• _REQUEST_
Starting at the line containing "Describe the element" and continuing through the end of the entries, reproduce only those lines, substituting "screen capture" for every occurrence of "screenshot" and leaving all other text unchanged. Omit the pictures from your answer.

• _Stored items from a collection_
- - -

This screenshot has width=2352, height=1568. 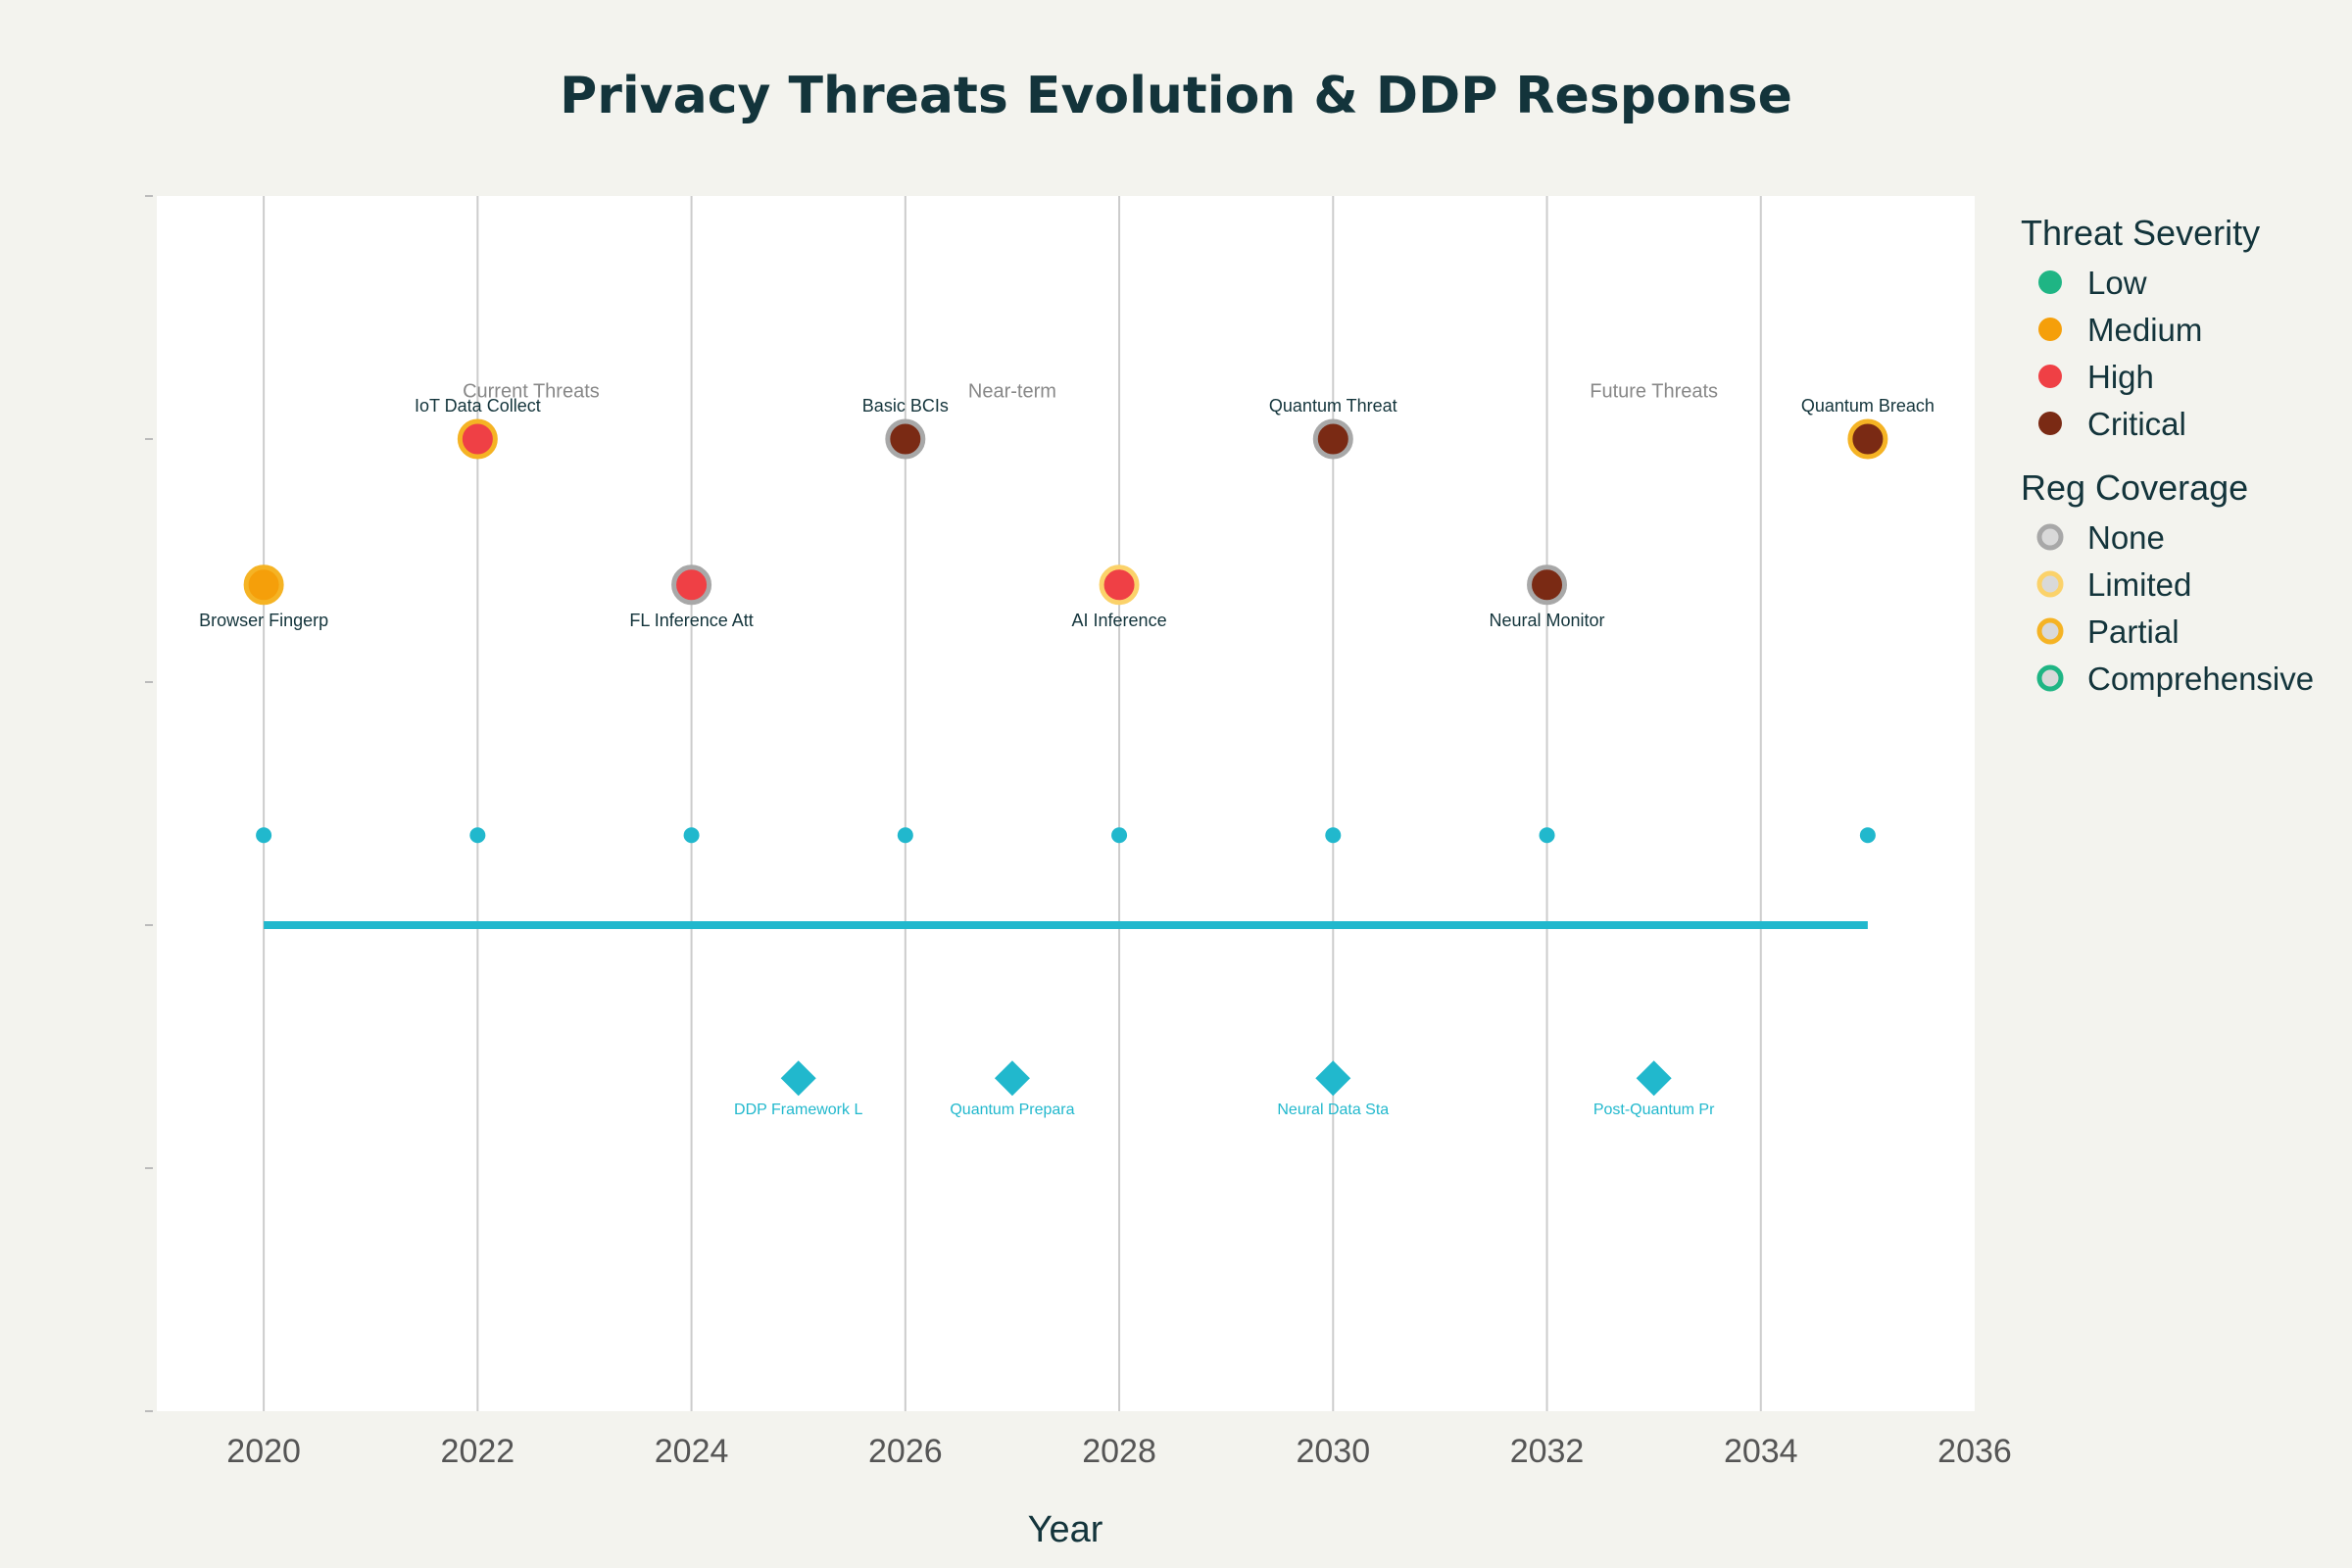 What do you see at coordinates (798, 1110) in the screenshot?
I see `response-label-0: DDP Framework L` at bounding box center [798, 1110].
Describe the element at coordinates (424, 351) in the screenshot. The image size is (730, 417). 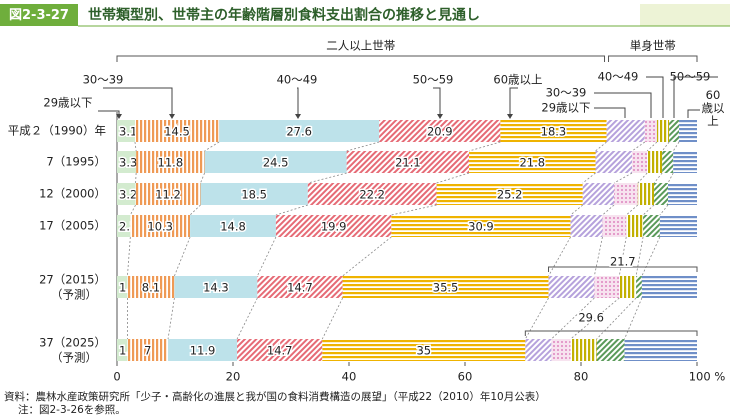
I see `value-label: 35` at that location.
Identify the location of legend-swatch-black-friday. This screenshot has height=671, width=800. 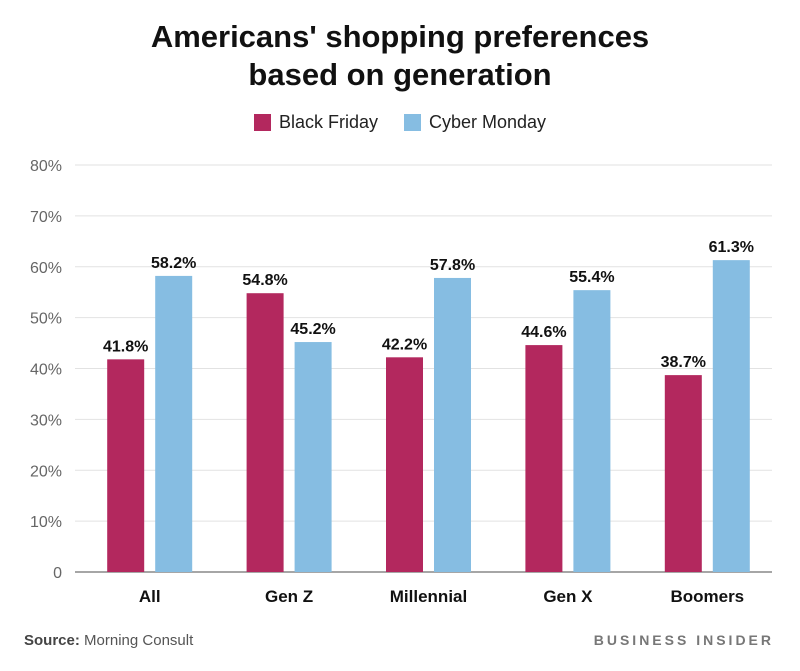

- - -

• _WRITTEN ANSWER_
Describe the element at coordinates (424, 351) in the screen capture. The image size is (730, 417). 
I see `value-label: 35` at that location.
Identify the location of legend-swatch-black-friday. This screen capture has height=671, width=800. 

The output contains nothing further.